• _Assignment_: Beginning with the line that holds "Image resolution: width=1763" and ending with the last line, please repeat the entries exactly and omit the pictures.

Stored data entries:

════════

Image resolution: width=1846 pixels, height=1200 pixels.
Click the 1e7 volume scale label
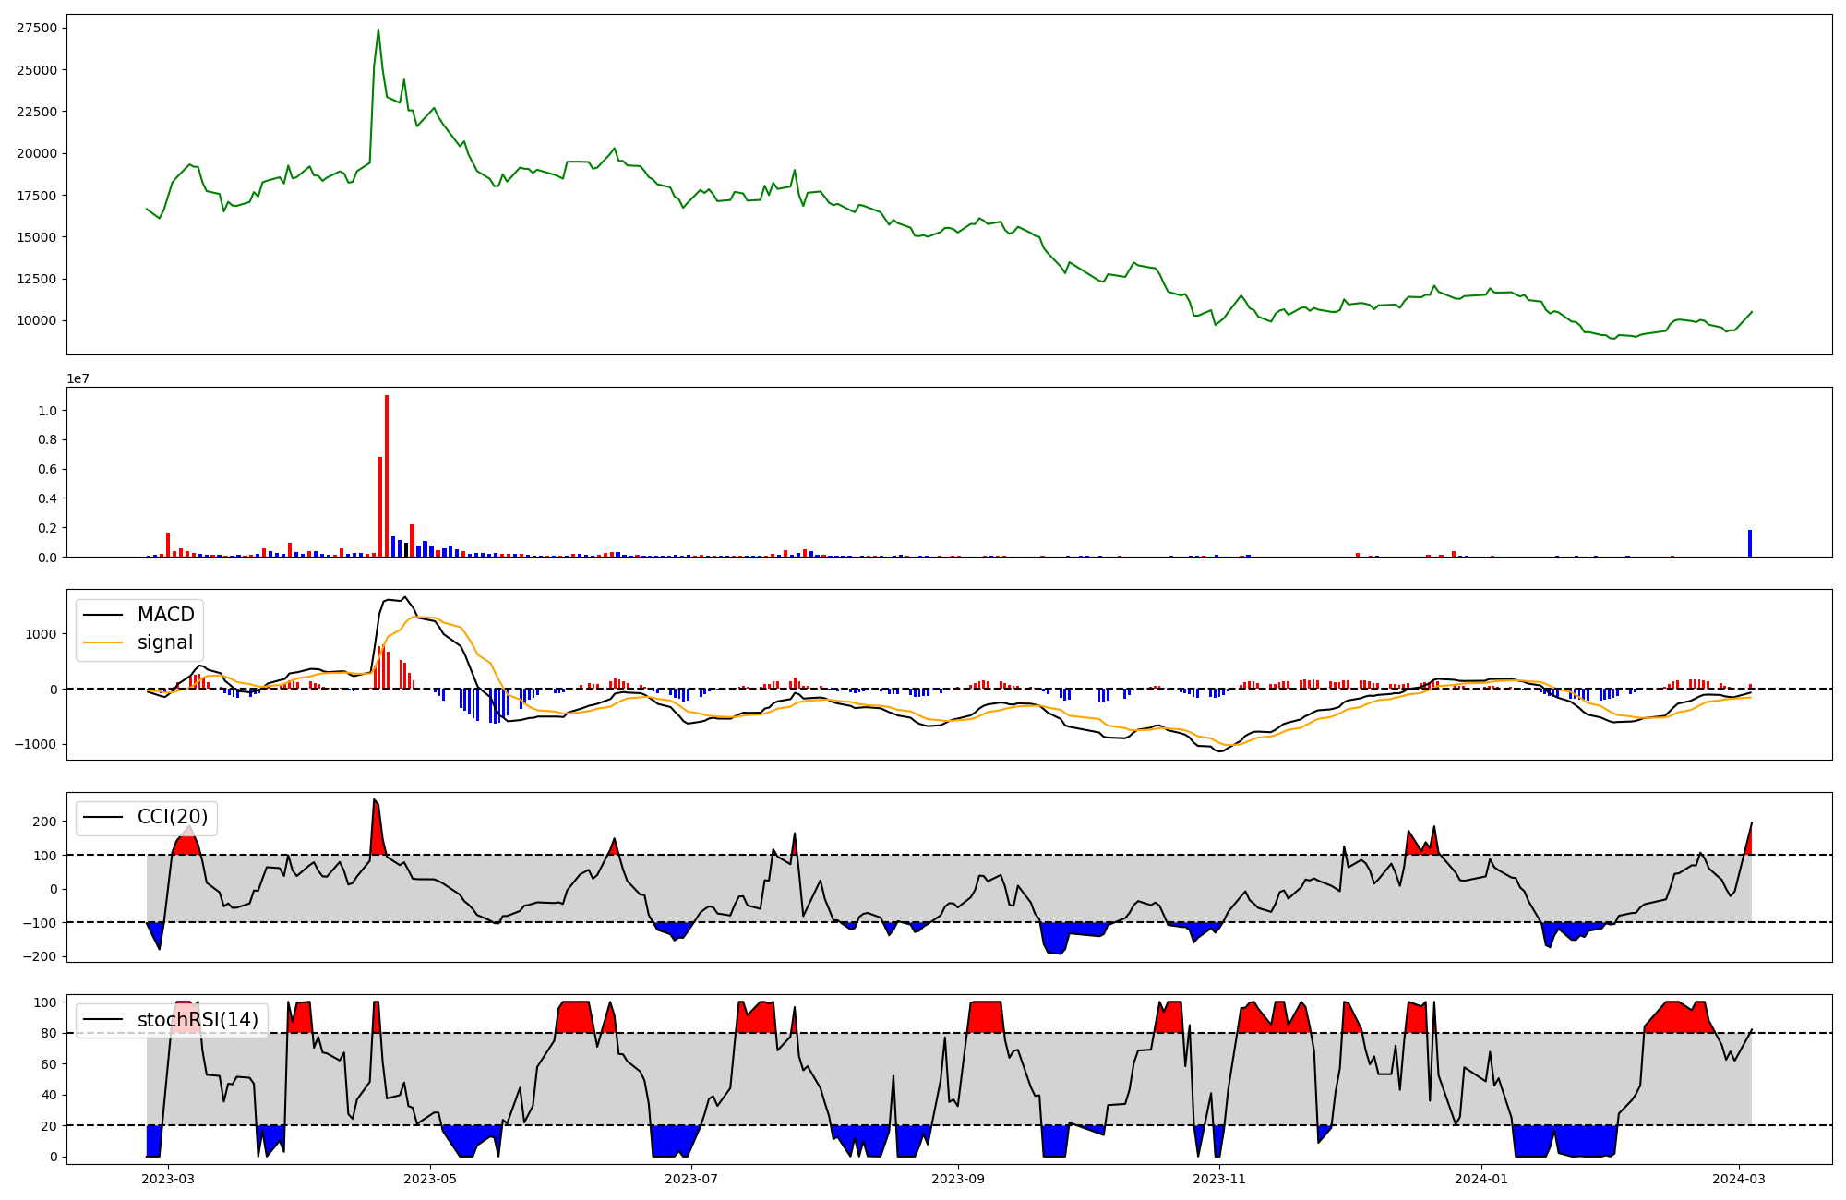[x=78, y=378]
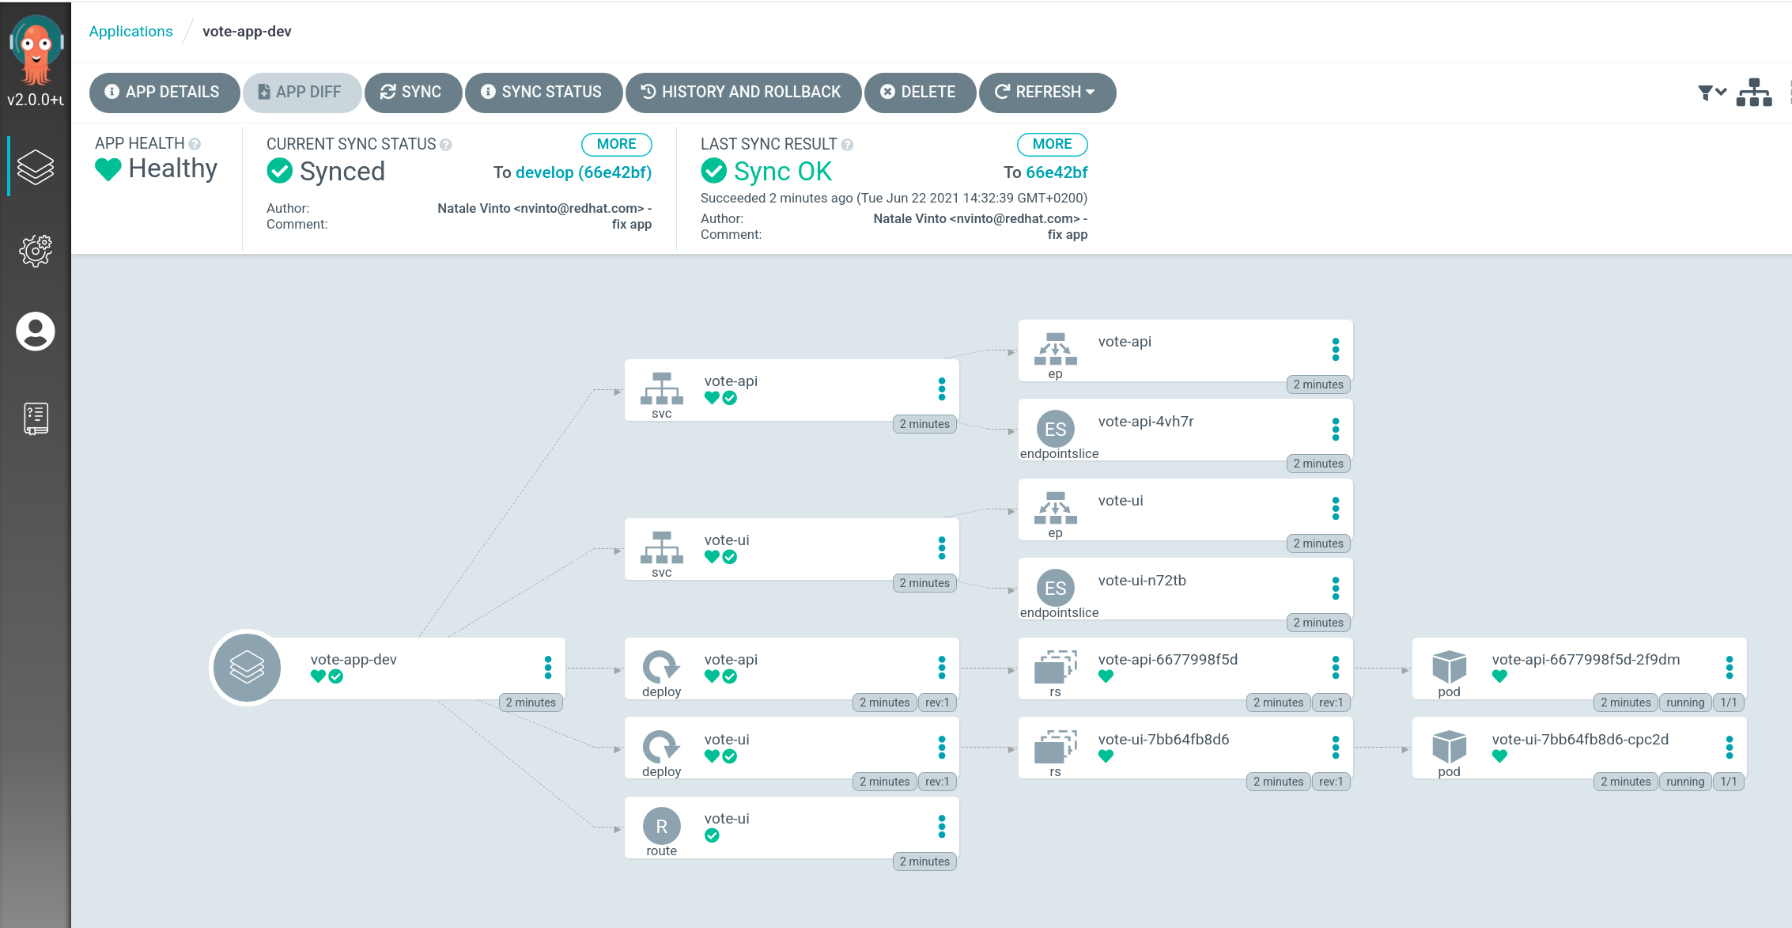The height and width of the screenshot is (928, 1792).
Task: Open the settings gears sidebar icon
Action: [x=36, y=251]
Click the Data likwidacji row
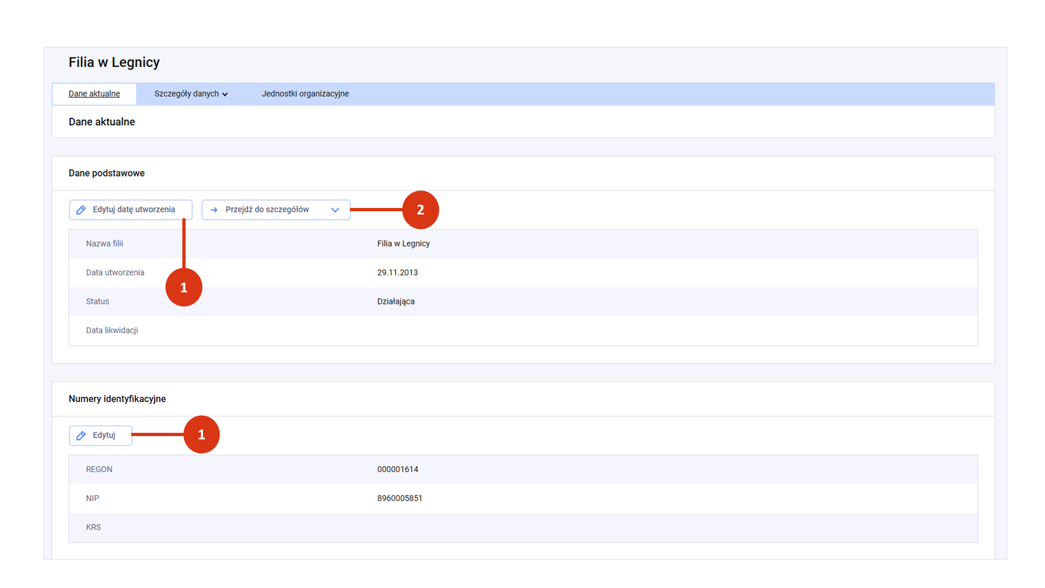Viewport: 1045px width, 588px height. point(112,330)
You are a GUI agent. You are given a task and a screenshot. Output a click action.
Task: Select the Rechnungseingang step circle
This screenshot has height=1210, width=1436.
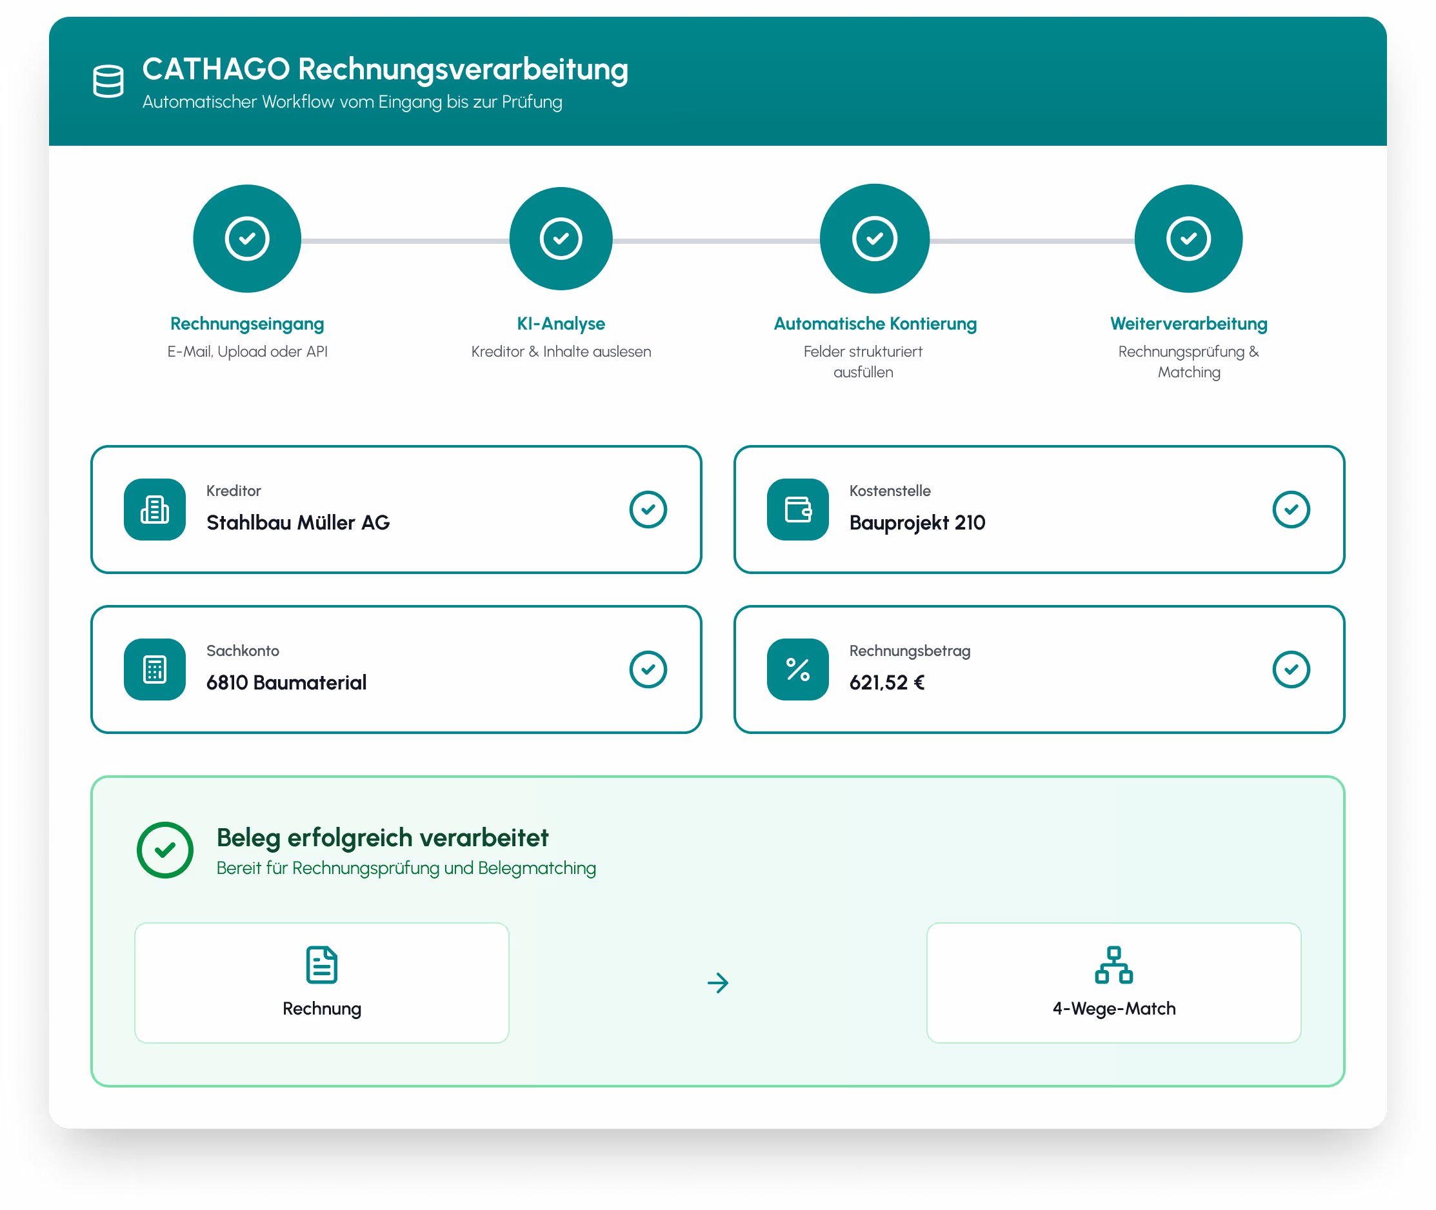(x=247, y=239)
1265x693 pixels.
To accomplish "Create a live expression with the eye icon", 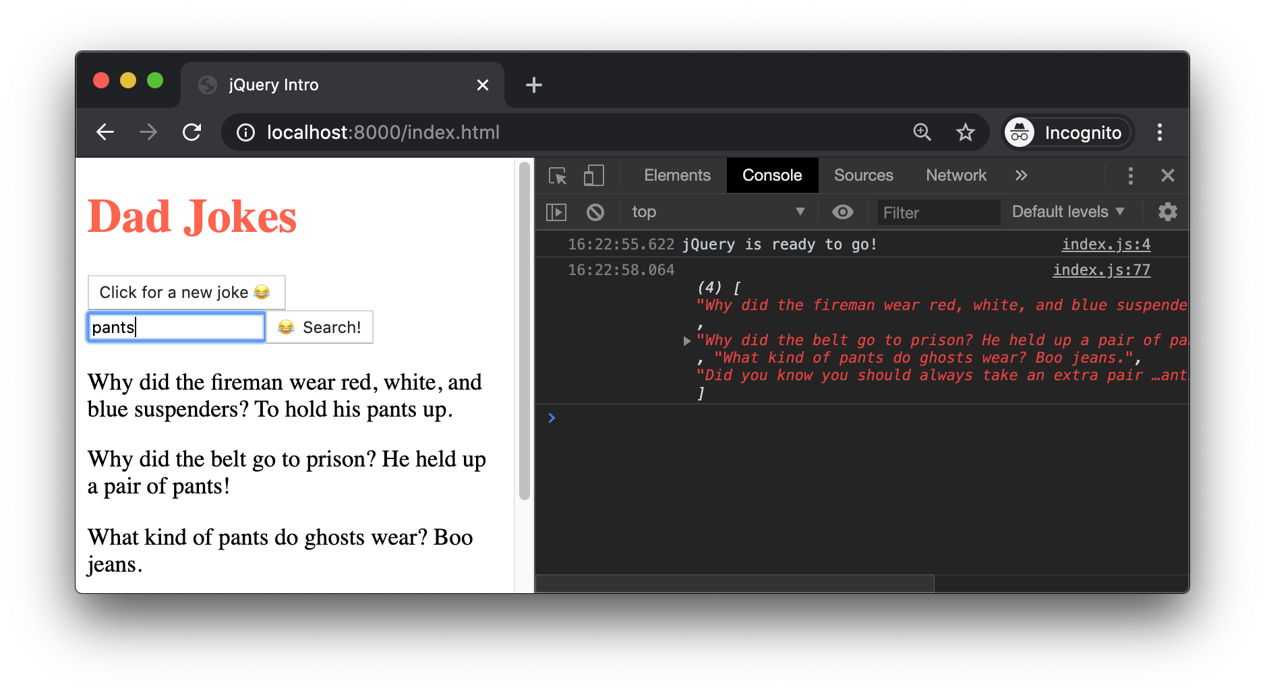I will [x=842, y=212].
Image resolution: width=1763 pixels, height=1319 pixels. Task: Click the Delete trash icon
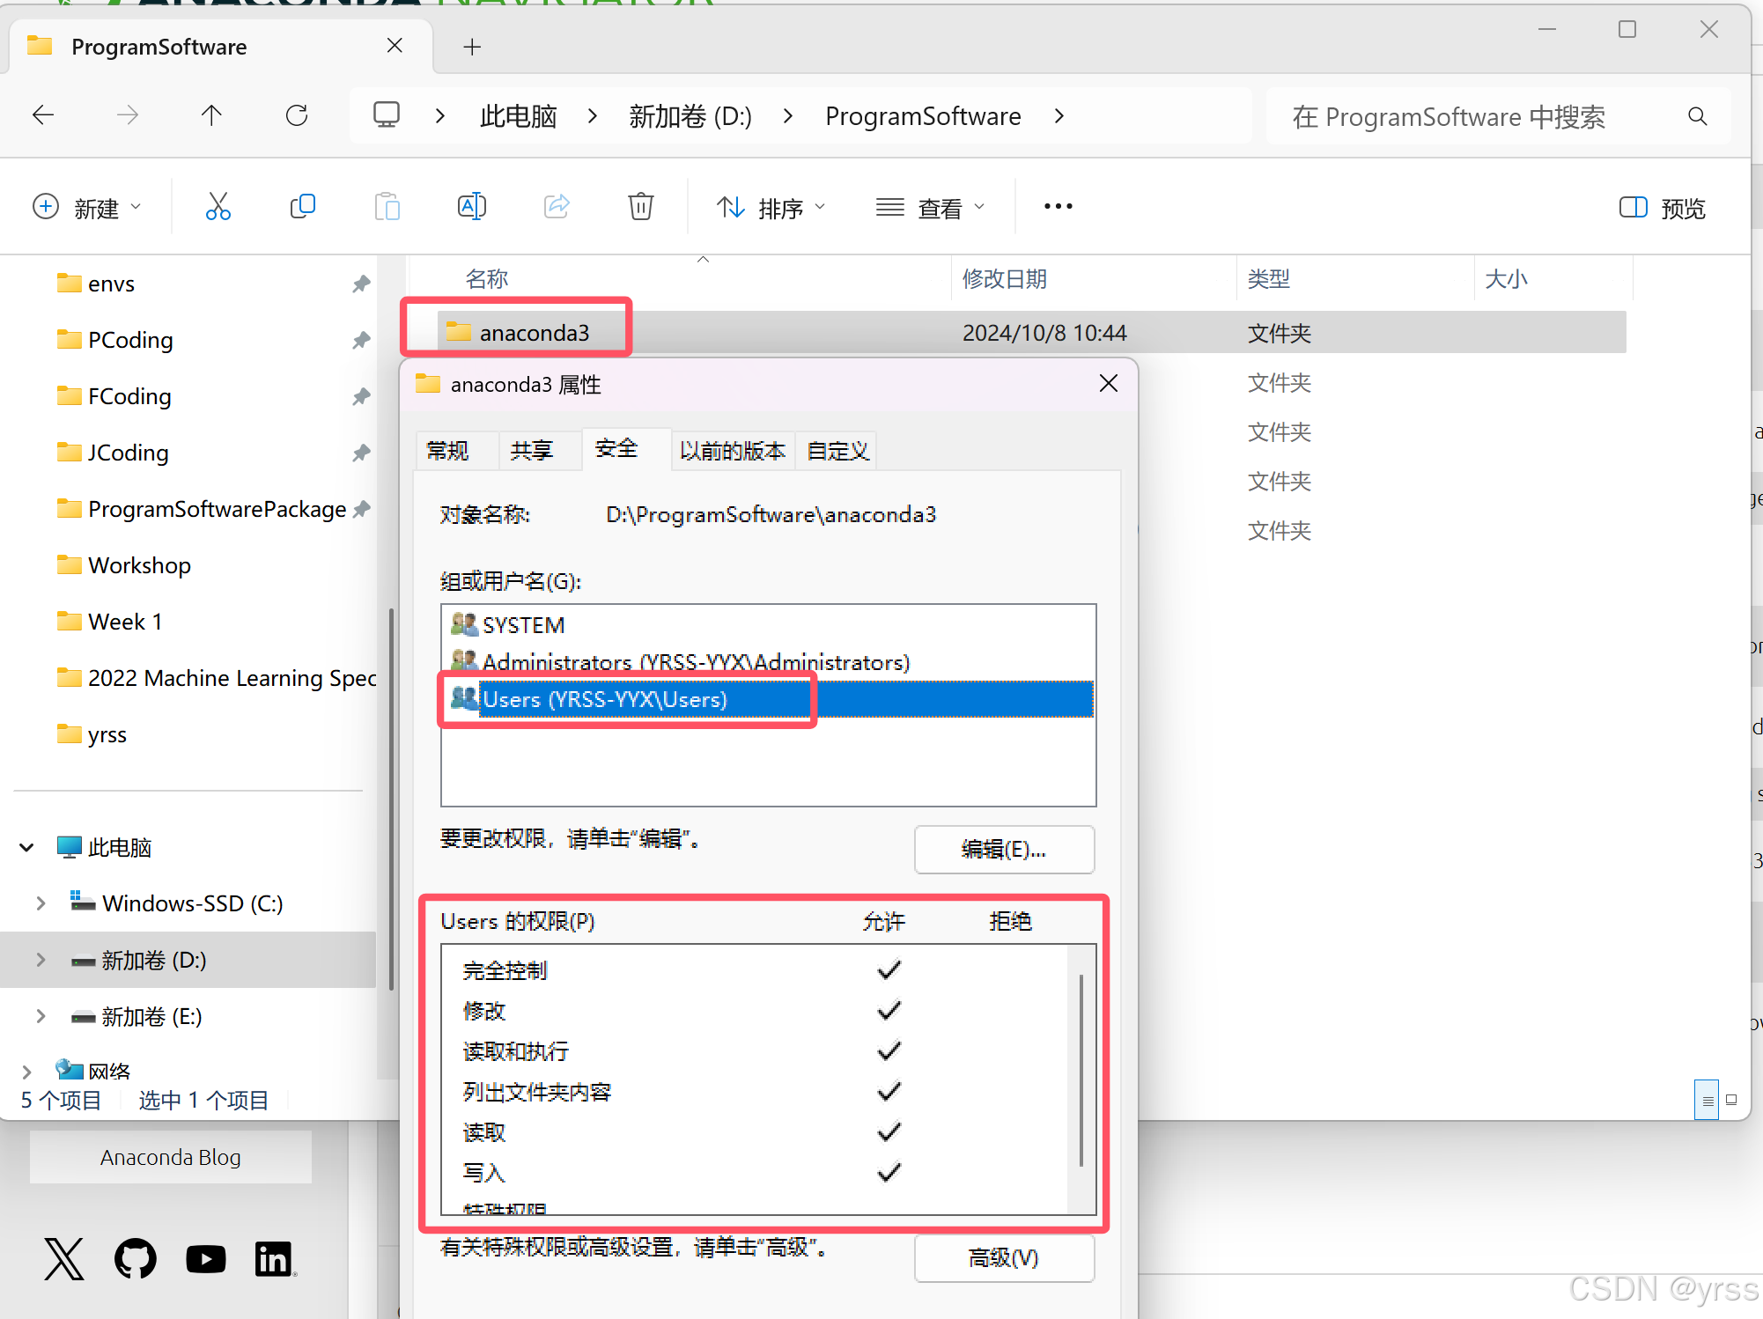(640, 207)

════════

• _Final answer_:
Image resolution: width=1763 pixels, height=1319 pixels. Task: Click the Delete trash icon
(640, 207)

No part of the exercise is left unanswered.